● **PROBLEM**:
From the records that follow, copy every line in which "Chrome" appears.

● **Collected data entries**:
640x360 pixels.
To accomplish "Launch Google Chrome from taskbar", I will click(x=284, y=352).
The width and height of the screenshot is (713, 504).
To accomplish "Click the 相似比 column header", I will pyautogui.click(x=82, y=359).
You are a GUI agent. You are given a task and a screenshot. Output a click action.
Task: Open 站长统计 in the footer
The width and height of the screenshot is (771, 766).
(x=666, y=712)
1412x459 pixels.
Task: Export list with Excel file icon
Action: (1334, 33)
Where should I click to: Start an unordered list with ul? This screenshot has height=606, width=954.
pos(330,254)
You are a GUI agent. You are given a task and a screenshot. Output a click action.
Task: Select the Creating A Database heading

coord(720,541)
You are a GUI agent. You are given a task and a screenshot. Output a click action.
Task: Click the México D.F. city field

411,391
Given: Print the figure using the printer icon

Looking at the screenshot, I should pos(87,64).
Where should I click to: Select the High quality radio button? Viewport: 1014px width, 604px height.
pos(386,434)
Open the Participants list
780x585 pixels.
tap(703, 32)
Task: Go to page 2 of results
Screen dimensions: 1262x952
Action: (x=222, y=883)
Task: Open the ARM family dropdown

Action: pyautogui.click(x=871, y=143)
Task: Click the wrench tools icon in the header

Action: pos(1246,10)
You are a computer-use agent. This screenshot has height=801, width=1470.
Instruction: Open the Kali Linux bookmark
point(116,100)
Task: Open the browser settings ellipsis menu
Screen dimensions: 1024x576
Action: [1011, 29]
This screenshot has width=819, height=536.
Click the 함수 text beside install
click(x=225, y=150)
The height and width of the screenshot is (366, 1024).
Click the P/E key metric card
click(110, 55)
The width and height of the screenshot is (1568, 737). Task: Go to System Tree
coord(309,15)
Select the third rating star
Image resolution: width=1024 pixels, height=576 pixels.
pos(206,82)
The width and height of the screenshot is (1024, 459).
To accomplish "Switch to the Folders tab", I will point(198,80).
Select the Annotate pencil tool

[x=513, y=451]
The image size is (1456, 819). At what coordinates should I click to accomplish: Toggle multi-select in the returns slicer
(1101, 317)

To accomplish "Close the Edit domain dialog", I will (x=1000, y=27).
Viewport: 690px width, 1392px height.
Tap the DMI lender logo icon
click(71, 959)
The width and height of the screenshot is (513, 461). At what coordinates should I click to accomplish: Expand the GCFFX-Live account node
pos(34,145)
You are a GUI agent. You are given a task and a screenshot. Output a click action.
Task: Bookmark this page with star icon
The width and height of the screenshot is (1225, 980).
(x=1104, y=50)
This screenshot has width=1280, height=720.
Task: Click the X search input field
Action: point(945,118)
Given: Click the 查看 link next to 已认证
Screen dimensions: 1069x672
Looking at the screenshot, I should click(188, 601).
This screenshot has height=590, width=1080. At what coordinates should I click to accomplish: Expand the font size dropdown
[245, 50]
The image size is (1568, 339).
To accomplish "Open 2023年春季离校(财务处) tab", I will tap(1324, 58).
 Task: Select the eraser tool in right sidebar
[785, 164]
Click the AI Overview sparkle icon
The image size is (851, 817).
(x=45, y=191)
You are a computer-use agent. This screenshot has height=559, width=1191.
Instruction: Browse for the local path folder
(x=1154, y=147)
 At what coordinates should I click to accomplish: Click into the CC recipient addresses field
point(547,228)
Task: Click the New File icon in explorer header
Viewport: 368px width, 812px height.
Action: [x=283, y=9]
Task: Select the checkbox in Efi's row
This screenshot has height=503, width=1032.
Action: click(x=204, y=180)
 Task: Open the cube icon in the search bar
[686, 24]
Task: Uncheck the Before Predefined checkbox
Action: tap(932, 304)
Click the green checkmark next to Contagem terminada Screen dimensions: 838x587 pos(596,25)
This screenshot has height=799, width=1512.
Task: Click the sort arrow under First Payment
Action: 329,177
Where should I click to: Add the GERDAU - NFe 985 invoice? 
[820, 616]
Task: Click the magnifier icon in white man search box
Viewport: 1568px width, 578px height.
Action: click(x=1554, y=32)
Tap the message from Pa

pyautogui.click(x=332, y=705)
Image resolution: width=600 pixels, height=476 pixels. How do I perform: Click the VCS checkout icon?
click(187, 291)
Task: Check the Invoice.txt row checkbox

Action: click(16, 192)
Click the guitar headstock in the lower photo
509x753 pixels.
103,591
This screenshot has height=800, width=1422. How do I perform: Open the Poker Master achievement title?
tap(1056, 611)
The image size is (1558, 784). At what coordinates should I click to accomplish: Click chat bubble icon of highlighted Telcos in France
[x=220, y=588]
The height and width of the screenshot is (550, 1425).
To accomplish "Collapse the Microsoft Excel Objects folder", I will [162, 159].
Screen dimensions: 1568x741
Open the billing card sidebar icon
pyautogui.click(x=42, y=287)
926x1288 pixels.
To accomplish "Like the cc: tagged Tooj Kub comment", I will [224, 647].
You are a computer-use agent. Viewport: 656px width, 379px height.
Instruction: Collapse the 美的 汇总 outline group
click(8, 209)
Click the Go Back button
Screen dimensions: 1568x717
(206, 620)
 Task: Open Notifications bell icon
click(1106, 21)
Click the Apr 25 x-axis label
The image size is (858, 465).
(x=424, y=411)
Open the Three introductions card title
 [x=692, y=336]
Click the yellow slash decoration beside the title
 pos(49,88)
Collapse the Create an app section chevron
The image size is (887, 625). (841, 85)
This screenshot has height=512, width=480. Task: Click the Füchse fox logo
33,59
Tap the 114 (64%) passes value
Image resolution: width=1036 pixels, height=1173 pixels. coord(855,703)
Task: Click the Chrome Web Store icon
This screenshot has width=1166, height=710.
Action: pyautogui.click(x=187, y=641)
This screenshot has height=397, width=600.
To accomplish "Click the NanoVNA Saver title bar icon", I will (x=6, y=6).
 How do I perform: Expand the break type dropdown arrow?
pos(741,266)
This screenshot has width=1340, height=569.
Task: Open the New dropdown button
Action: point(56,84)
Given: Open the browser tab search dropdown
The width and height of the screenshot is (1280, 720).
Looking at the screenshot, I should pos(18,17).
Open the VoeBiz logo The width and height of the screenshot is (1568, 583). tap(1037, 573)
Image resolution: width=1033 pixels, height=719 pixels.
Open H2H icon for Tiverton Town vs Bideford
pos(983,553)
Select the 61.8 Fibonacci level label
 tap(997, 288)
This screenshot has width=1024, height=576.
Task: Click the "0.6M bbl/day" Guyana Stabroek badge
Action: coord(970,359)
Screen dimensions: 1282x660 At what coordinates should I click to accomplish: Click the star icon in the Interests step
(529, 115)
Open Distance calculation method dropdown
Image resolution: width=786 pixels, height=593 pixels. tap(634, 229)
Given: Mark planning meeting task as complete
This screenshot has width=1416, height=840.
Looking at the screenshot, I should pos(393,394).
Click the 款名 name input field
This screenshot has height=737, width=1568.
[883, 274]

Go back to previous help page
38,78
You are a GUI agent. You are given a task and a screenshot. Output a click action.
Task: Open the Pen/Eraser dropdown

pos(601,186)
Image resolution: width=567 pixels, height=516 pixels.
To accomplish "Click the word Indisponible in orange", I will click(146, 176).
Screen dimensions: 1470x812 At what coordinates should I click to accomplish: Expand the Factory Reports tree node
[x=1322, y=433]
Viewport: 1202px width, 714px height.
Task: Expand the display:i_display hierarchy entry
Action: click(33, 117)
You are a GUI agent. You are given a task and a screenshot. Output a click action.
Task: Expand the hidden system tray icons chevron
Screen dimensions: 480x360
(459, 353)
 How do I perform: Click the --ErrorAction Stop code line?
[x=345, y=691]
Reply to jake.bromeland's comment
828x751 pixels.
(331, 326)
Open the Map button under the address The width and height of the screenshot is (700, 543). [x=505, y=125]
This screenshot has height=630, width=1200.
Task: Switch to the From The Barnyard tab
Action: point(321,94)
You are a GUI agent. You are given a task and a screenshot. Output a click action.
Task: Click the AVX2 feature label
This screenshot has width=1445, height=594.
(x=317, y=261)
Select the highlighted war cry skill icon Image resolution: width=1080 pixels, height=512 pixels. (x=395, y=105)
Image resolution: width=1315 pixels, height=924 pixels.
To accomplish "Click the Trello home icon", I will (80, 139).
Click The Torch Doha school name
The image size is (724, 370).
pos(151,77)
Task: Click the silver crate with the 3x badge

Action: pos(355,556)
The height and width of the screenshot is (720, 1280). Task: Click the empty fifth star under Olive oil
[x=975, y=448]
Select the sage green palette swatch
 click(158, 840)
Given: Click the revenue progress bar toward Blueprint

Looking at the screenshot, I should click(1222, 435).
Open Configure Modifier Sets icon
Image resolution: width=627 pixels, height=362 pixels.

● **OUTPUT OF THE TASK**:
To accomplish "Launch Google Chrome from taskbar", I will click(x=284, y=352).
Task: Click the Chrome Web Store icon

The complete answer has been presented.